| Exercise instructions |
Please repeat every entry, keeping each one exactly the same.
== Available data
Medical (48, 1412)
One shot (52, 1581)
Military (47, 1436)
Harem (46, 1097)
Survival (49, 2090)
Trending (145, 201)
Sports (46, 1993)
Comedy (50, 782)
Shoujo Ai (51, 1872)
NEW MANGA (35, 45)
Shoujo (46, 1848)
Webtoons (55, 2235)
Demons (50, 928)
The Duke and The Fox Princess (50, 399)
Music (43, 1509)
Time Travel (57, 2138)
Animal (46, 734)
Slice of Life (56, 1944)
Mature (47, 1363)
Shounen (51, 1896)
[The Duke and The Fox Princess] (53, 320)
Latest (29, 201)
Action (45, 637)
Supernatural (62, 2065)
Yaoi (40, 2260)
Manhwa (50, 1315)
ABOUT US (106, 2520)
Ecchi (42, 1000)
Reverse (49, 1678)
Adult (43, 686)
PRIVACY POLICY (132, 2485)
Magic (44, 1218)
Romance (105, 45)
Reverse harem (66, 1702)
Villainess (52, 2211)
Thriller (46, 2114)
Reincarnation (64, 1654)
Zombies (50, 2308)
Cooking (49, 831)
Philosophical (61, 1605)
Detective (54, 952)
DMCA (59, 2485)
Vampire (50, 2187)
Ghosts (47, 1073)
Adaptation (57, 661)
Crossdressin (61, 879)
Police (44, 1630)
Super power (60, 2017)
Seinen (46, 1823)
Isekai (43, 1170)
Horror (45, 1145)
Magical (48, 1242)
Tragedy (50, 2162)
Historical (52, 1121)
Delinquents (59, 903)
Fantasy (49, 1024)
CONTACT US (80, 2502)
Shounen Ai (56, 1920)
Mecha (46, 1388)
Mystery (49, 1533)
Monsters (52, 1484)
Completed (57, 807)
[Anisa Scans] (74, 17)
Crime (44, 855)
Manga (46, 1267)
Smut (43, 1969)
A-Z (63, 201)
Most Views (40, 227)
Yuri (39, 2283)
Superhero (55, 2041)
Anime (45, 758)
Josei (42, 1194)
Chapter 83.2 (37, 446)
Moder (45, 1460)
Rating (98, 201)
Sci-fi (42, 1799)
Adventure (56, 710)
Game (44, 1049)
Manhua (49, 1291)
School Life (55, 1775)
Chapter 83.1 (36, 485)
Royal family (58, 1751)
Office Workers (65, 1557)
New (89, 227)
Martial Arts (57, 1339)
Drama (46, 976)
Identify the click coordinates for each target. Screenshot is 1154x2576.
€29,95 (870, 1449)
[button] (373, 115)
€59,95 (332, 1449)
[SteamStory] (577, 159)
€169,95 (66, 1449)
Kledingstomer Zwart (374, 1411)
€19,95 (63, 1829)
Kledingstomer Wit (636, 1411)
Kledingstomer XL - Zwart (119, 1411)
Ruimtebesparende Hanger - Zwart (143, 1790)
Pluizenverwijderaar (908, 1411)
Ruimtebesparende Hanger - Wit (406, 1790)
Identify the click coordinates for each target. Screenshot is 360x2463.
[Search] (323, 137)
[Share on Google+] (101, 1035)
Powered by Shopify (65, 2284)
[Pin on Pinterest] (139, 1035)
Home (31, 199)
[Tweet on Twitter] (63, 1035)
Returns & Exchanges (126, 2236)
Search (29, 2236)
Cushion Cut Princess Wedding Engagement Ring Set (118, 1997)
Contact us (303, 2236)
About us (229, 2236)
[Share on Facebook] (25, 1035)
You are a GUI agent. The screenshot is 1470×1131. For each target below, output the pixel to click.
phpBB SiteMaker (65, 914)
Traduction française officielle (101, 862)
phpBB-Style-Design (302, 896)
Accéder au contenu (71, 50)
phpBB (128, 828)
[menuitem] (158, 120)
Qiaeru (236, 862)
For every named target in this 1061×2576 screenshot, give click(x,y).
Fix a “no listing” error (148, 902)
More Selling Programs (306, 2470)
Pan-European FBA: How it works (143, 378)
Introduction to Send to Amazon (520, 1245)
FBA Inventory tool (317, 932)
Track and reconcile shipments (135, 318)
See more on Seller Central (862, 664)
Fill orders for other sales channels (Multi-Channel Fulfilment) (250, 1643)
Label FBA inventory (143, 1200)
====
| Solution |
Medical (48, 1412)
One shot (52, 1581)
Military (47, 1436)
Harem (46, 1097)
Survival (49, 2090)
Trending (145, 201)
Sports (46, 1993)
Comedy (50, 782)
Shoujo Ai (51, 1872)
NEW MANGA (35, 45)
Shoujo (46, 1848)
Webtoons (55, 2235)
Demons (50, 928)
The Duke and The Fox Princess (50, 399)
Music (43, 1509)
Time Travel (57, 2138)
Animal (46, 734)
Slice of Life (56, 1944)
Mature (47, 1363)
Shounen (51, 1896)
[The Duke and The Fox Princess] (53, 320)
Latest (29, 201)
Action (45, 637)
Supernatural (62, 2065)
Yaoi (40, 2260)
Manhwa (50, 1315)
ABOUT US (106, 2520)
Ecchi (42, 1000)
Reverse (49, 1678)
Adult (43, 686)
PRIVACY POLICY (132, 2485)
Magic (44, 1218)
Romance (105, 45)
Reverse harem (66, 1702)
Villainess (52, 2211)
Thriller (46, 2114)
Reincarnation (64, 1654)
Zombies (50, 2308)
Cooking (49, 831)
Philosophical (61, 1605)
Detective (54, 952)
DMCA (59, 2485)
Vampire (50, 2187)
Ghosts (47, 1073)
Adaptation (57, 661)
Crossdressin (61, 879)
Police (44, 1630)
Super power (60, 2017)
Seinen (46, 1823)
Isekai (43, 1170)
Horror (45, 1145)
Magical (48, 1242)
Tragedy (50, 2162)
Historical (52, 1121)
Delinquents (59, 903)
Fantasy (49, 1024)
CONTACT US (80, 2502)
Shounen Ai (56, 1920)
Mecha (46, 1388)
Mystery (49, 1533)
Monsters (52, 1484)
Completed (57, 807)
[Anisa Scans] (74, 17)
Crime (44, 855)
Manga (46, 1267)
Smut (43, 1969)
A-Z (63, 201)
Most Views (40, 227)
Yuri (39, 2283)
Superhero (55, 2041)
Anime (45, 758)
Josei (42, 1194)
Chapter 83.2 (37, 446)
Moder (45, 1460)
Rating (98, 201)
Sci-fi (42, 1799)
Adventure (56, 710)
Game (44, 1049)
Manhua (49, 1291)
School Life (55, 1775)
Chapter 83.1 (36, 485)
Royal family (58, 1751)
Office Workers (65, 1557)
New (89, 227)
Martial Arts (57, 1339)
Drama (46, 976)
Identify the click coordinates for each target. Screenshot is 1154x2576.
€29,95 (870, 1449)
[button] (373, 115)
€59,95 (332, 1449)
[SteamStory] (577, 159)
€169,95 (66, 1449)
Kledingstomer Zwart (374, 1411)
€19,95 (63, 1829)
Kledingstomer Wit (636, 1411)
Kledingstomer XL - Zwart (119, 1411)
Ruimtebesparende Hanger - Zwart (143, 1790)
Pluizenverwijderaar (908, 1411)
Ruimtebesparende Hanger - Wit (406, 1790)
Identify the click coordinates for each target. Screenshot is 360x2463.
[Search] (323, 137)
[Share on Google+] (101, 1035)
Powered by Shopify (65, 2284)
[Pin on Pinterest] (139, 1035)
Home (31, 199)
[Tweet on Twitter] (63, 1035)
Returns & Exchanges (126, 2236)
Search (29, 2236)
Cushion Cut Princess Wedding Engagement Ring Set (118, 1997)
Contact us (303, 2236)
About us (229, 2236)
[Share on Facebook] (25, 1035)
You are a GUI agent. The screenshot is 1470×1131. For each target below, output the pixel to click.
phpBB SiteMaker (65, 914)
Traduction française officielle (101, 862)
phpBB-Style-Design (302, 896)
Accéder au contenu (71, 50)
phpBB (128, 828)
[menuitem] (158, 120)
Qiaeru (236, 862)
For every named target in this 1061×2576 screenshot, give click(x,y).
Fix a “no listing” error (148, 902)
More Selling Programs (306, 2470)
Pan-European FBA: How it works (143, 378)
Introduction to Send to Amazon (520, 1245)
FBA Inventory tool (317, 932)
Track and reconcile shipments (135, 318)
See more on Seller Central (862, 664)
Fill orders for other sales channels (Multi-Channel Fulfilment) (250, 1643)
Label FBA inventory (143, 1200)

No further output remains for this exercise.